Stored items

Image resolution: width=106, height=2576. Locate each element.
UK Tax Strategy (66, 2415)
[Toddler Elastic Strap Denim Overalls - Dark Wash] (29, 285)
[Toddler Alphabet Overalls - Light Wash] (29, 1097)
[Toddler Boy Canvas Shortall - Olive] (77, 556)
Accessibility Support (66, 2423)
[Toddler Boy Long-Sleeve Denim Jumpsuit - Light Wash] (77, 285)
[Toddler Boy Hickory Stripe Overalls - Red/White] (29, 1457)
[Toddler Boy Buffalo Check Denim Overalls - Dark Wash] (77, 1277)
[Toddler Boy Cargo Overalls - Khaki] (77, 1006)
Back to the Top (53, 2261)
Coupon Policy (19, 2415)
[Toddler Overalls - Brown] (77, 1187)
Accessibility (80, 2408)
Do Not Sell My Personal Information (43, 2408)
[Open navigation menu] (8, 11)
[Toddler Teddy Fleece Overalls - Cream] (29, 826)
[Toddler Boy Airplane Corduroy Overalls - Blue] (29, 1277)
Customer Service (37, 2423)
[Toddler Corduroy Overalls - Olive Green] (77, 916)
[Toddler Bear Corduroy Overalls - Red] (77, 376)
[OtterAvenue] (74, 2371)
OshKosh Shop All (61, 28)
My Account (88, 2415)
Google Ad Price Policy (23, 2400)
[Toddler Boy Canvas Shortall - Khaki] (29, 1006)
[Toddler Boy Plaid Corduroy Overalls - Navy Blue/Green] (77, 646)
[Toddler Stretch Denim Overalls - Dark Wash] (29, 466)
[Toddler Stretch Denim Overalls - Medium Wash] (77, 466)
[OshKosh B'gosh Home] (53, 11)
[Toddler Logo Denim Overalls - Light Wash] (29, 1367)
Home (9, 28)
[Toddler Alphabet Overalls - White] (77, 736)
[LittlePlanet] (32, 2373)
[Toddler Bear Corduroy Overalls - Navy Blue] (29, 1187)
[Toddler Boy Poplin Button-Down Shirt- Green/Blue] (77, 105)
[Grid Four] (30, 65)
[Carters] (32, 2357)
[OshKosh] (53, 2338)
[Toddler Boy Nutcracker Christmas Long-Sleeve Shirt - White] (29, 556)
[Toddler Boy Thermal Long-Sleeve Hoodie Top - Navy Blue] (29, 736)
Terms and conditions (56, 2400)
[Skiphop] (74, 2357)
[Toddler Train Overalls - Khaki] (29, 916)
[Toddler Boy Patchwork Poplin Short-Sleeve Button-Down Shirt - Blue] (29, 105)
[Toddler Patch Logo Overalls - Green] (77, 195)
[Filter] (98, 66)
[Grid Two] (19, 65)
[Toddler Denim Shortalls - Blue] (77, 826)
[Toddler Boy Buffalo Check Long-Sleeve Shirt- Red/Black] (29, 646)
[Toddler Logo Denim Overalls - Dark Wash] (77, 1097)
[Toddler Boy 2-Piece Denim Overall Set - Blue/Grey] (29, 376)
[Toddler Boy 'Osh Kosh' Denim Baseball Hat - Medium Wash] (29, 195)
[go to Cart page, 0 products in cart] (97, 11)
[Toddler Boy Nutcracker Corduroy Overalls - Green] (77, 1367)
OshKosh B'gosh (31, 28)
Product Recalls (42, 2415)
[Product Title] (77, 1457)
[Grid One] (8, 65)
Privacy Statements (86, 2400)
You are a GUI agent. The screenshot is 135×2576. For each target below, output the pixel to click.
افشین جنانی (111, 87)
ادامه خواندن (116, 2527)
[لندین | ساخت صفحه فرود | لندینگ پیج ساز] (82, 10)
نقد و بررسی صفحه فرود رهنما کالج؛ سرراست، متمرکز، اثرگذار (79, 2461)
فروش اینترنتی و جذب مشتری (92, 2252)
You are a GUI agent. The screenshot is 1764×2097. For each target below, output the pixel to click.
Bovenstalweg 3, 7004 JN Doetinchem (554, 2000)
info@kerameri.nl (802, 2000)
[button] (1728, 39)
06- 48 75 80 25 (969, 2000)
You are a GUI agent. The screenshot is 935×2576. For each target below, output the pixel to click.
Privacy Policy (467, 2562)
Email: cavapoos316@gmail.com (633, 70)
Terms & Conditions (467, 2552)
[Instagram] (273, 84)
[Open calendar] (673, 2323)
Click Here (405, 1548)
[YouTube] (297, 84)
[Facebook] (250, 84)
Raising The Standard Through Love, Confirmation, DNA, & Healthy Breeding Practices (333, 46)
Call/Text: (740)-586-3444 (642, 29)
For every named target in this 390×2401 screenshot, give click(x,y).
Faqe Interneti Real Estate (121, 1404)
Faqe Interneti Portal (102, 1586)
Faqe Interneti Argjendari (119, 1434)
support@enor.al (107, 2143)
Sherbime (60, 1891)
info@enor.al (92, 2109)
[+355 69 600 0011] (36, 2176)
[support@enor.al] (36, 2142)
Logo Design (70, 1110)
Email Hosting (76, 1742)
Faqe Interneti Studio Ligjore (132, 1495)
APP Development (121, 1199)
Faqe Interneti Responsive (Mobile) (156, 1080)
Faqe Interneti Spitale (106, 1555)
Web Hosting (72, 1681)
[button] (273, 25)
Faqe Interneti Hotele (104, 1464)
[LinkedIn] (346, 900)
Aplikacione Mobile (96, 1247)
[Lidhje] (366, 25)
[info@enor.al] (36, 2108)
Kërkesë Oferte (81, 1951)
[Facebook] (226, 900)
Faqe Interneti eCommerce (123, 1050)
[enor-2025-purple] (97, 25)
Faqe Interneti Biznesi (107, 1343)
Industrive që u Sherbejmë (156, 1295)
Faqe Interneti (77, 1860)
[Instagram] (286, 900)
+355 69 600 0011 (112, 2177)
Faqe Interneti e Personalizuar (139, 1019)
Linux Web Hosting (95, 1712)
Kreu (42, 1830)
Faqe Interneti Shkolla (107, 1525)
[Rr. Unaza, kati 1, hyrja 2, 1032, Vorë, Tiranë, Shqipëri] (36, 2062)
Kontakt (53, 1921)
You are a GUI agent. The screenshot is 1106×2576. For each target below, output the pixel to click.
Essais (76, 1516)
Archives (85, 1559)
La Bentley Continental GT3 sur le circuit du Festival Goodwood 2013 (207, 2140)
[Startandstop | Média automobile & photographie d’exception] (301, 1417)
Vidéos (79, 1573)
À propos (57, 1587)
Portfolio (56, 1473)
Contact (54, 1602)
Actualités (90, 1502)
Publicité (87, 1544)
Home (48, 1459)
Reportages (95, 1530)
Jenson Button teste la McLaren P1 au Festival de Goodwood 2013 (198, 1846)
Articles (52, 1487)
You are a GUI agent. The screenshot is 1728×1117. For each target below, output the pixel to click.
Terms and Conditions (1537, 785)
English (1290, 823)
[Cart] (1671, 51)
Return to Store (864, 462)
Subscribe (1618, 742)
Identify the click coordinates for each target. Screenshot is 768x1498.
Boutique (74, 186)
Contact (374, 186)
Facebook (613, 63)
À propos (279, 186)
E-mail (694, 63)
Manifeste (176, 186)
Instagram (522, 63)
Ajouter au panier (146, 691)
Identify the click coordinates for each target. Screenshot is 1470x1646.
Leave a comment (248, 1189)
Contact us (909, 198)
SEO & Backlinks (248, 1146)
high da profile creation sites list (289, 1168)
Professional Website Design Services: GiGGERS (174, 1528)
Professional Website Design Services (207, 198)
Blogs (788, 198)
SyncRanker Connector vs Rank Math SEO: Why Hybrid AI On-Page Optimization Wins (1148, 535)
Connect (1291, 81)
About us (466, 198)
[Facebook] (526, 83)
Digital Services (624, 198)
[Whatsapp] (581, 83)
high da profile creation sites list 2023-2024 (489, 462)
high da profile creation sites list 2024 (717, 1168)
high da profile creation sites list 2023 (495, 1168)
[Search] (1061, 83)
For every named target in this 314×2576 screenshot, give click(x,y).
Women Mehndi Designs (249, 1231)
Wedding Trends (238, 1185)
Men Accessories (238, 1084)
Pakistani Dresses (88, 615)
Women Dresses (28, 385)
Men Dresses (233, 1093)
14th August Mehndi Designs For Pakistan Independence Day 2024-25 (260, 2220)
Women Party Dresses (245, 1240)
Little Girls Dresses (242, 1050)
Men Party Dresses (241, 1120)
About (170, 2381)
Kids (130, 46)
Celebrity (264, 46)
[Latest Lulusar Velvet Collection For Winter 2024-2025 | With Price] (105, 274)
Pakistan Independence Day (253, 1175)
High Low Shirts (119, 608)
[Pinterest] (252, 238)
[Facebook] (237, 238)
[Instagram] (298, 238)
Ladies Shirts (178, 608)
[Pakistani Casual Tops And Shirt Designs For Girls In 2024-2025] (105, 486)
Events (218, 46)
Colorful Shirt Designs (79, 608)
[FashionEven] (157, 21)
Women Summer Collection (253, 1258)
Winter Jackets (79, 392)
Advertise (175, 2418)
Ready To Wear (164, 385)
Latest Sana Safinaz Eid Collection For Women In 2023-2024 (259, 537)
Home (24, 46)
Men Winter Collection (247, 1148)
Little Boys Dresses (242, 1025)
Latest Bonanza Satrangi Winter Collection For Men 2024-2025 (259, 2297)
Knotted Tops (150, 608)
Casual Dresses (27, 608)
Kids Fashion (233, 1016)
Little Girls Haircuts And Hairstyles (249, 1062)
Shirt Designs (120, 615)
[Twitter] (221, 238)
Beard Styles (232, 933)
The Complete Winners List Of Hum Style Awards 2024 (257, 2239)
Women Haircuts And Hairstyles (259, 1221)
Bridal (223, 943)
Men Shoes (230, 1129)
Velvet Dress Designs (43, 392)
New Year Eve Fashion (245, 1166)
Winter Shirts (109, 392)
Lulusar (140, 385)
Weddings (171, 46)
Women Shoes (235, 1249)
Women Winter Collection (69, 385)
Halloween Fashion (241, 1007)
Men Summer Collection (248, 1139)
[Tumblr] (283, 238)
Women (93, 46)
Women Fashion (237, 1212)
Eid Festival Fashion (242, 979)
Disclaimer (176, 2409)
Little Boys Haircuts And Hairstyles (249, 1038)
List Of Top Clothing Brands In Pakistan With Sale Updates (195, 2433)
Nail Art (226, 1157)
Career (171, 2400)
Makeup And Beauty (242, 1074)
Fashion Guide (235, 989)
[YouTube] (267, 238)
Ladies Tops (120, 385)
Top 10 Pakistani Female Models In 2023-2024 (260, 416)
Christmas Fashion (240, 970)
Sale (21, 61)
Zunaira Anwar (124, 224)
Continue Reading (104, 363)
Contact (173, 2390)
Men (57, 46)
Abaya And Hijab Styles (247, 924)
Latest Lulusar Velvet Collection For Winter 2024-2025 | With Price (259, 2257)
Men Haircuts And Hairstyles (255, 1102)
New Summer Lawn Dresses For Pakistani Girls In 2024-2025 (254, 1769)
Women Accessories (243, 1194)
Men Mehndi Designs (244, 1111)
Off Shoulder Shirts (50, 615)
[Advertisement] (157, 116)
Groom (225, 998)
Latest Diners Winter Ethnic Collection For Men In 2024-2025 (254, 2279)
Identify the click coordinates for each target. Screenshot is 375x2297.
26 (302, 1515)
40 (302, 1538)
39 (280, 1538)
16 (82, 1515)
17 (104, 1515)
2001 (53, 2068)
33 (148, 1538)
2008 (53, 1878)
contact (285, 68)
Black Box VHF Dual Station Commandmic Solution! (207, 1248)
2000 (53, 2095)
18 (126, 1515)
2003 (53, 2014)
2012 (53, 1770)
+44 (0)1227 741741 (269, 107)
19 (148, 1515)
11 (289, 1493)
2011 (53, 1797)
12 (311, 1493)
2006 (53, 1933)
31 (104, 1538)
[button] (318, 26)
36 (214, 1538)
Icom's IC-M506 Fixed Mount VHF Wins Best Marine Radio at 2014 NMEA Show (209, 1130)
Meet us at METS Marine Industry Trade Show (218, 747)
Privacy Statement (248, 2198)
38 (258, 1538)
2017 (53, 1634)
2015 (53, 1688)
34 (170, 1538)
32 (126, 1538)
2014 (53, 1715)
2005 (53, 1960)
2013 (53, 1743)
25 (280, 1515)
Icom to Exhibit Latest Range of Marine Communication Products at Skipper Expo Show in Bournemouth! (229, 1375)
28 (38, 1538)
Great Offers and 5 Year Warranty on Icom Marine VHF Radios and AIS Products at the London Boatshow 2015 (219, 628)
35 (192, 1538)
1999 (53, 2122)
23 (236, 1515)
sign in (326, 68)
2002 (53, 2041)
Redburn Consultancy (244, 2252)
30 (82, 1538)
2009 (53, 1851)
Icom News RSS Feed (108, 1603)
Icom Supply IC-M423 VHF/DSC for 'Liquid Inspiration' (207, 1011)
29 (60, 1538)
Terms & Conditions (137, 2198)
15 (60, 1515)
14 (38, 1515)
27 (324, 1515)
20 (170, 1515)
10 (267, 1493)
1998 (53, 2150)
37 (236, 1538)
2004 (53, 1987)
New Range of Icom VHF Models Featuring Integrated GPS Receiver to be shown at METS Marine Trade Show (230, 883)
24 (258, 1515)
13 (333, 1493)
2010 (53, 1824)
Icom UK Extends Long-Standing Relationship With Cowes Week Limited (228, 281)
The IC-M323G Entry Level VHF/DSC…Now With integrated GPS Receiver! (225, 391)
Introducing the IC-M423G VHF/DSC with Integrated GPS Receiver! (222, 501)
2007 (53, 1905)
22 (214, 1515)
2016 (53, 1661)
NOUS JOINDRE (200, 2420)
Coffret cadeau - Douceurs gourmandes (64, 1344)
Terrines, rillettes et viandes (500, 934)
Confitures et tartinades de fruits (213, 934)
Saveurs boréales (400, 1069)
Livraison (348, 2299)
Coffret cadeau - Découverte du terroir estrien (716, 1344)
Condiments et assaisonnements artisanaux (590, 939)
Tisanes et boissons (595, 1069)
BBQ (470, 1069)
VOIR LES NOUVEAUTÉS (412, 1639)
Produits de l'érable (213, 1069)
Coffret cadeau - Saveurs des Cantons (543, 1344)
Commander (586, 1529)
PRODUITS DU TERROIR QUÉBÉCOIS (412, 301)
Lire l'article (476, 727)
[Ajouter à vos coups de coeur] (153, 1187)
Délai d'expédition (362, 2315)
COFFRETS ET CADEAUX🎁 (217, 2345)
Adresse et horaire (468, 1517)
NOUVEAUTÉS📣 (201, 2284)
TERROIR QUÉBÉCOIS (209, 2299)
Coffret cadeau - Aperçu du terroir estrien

ABOUT THIS TASK: Would you copy out exactly the lines above that start at the one containing "Advertise (175, 2418)" and end at the one containing "Shirt Designs (120, 615)", inclusive?

RESPONSE:
Advertise (175, 2418)
Ready To Wear (164, 385)
Latest Sana Safinaz Eid Collection For Women In 2023-2024 (259, 537)
Home (24, 46)
Men Winter Collection (247, 1148)
Little Boys Dresses (242, 1025)
Latest Bonanza Satrangi Winter Collection For Men 2024-2025 (259, 2297)
Knotted Tops (150, 608)
Casual Dresses (27, 608)
Kids Fashion (233, 1016)
Little Girls Haircuts And Hairstyles (249, 1062)
Shirt Designs (120, 615)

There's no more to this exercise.